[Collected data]
* * * * * * *

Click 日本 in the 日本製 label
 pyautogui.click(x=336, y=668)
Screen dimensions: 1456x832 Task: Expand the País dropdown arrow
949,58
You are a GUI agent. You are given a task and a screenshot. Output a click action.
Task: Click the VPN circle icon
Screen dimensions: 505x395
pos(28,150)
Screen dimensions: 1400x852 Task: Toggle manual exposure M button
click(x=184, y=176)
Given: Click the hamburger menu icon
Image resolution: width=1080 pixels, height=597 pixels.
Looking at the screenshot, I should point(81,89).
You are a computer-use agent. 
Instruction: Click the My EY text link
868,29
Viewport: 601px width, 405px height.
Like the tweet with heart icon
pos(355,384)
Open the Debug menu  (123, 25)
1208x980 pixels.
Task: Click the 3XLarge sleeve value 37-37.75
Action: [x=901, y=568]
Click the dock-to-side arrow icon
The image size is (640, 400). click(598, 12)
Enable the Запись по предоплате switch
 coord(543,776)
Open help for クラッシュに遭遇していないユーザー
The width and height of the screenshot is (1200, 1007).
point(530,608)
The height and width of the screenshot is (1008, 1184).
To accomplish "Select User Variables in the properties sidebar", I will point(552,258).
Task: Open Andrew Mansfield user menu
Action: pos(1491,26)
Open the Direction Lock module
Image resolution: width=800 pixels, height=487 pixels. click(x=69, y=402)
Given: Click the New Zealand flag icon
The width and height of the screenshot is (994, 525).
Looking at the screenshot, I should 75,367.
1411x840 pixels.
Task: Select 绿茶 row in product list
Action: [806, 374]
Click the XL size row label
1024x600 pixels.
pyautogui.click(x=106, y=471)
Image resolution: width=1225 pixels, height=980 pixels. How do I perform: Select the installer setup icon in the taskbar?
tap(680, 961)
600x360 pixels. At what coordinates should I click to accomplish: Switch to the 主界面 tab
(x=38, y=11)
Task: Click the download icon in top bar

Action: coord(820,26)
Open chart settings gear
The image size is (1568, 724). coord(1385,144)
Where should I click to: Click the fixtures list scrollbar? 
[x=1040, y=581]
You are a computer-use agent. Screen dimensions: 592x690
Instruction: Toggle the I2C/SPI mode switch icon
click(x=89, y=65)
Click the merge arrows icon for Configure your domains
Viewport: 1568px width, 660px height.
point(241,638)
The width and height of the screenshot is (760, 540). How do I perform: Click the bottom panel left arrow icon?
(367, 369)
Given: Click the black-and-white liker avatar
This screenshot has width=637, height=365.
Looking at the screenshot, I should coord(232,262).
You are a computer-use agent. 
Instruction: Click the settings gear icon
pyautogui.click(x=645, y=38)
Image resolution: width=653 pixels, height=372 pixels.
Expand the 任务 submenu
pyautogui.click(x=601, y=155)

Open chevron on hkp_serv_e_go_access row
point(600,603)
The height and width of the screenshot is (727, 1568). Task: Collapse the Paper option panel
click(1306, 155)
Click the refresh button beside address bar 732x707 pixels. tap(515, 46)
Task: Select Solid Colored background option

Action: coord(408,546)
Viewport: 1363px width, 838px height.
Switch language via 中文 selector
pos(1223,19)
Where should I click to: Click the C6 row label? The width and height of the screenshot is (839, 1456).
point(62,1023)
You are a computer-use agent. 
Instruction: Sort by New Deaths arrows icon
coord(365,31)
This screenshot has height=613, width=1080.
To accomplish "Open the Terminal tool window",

* * * * * * *

• _WORK TASK_
The task requires an exact transcription of all the data.

• _ANSWER TO THE EXERCISE_
Click 日本 in the 日本製 label
 pyautogui.click(x=336, y=668)
Screen dimensions: 1456x832 Task: Expand the País dropdown arrow
949,58
You are a GUI agent. You are given a task and a screenshot. Output a click action.
Task: Click the VPN circle icon
Screen dimensions: 505x395
pos(28,150)
Screen dimensions: 1400x852 Task: Toggle manual exposure M button
click(x=184, y=176)
Given: Click the hamburger menu icon
Image resolution: width=1080 pixels, height=597 pixels.
Looking at the screenshot, I should point(81,89).
You are a computer-use agent. 
Instruction: Click the My EY text link
868,29
Viewport: 601px width, 405px height.
Like the tweet with heart icon
pos(355,384)
Open the Debug menu  (123, 25)
1208x980 pixels.
Task: Click the 3XLarge sleeve value 37-37.75
Action: [x=901, y=568]
Click the dock-to-side arrow icon
The image size is (640, 400). click(598, 12)
Enable the Запись по предоплате switch
 coord(543,776)
Open help for クラッシュに遭遇していないユーザー
The width and height of the screenshot is (1200, 1007).
point(530,608)
The height and width of the screenshot is (1008, 1184).
To accomplish "Select User Variables in the properties sidebar", I will point(552,258).
Task: Open Andrew Mansfield user menu
Action: pos(1491,26)
Open the Direction Lock module
Image resolution: width=800 pixels, height=487 pixels. click(x=69, y=402)
Given: Click the New Zealand flag icon
The width and height of the screenshot is (994, 525).
Looking at the screenshot, I should 75,367.
1411x840 pixels.
Task: Select 绿茶 row in product list
Action: [806, 374]
Click the XL size row label
1024x600 pixels.
pyautogui.click(x=106, y=471)
Image resolution: width=1225 pixels, height=980 pixels. How do I perform: Select the installer setup icon in the taskbar?
tap(680, 961)
600x360 pixels. At what coordinates should I click to accomplish: Switch to the 主界面 tab
(x=38, y=11)
Task: Click the download icon in top bar

Action: coord(820,26)
Open chart settings gear
The image size is (1568, 724). coord(1385,144)
Where should I click to: Click the fixtures list scrollbar? 
[x=1040, y=581]
You are a computer-use agent. Screen dimensions: 592x690
Instruction: Toggle the I2C/SPI mode switch icon
click(x=89, y=65)
Click the merge arrows icon for Configure your domains
Viewport: 1568px width, 660px height.
point(241,638)
The width and height of the screenshot is (760, 540). How do I perform: Click the bottom panel left arrow icon?
(367, 369)
Given: Click the black-and-white liker avatar
This screenshot has width=637, height=365.
Looking at the screenshot, I should coord(232,262).
You are a computer-use agent. 
Instruction: Click the settings gear icon
pyautogui.click(x=645, y=38)
Image resolution: width=653 pixels, height=372 pixels.
Expand the 任务 submenu
pyautogui.click(x=601, y=155)

Open chevron on hkp_serv_e_go_access row
point(600,603)
The height and width of the screenshot is (727, 1568). Task: Collapse the Paper option panel
click(1306, 155)
Click the refresh button beside address bar 732x707 pixels. tap(515, 46)
Task: Select Solid Colored background option

Action: coord(408,546)
Viewport: 1363px width, 838px height.
Switch language via 中文 selector
pos(1223,19)
Where should I click to: Click the C6 row label? The width and height of the screenshot is (839, 1456).
point(62,1023)
You are a computer-use agent. 
Instruction: Sort by New Deaths arrows icon
coord(365,31)
This screenshot has height=613, width=1080.
To accomplish "Open the Terminal tool window",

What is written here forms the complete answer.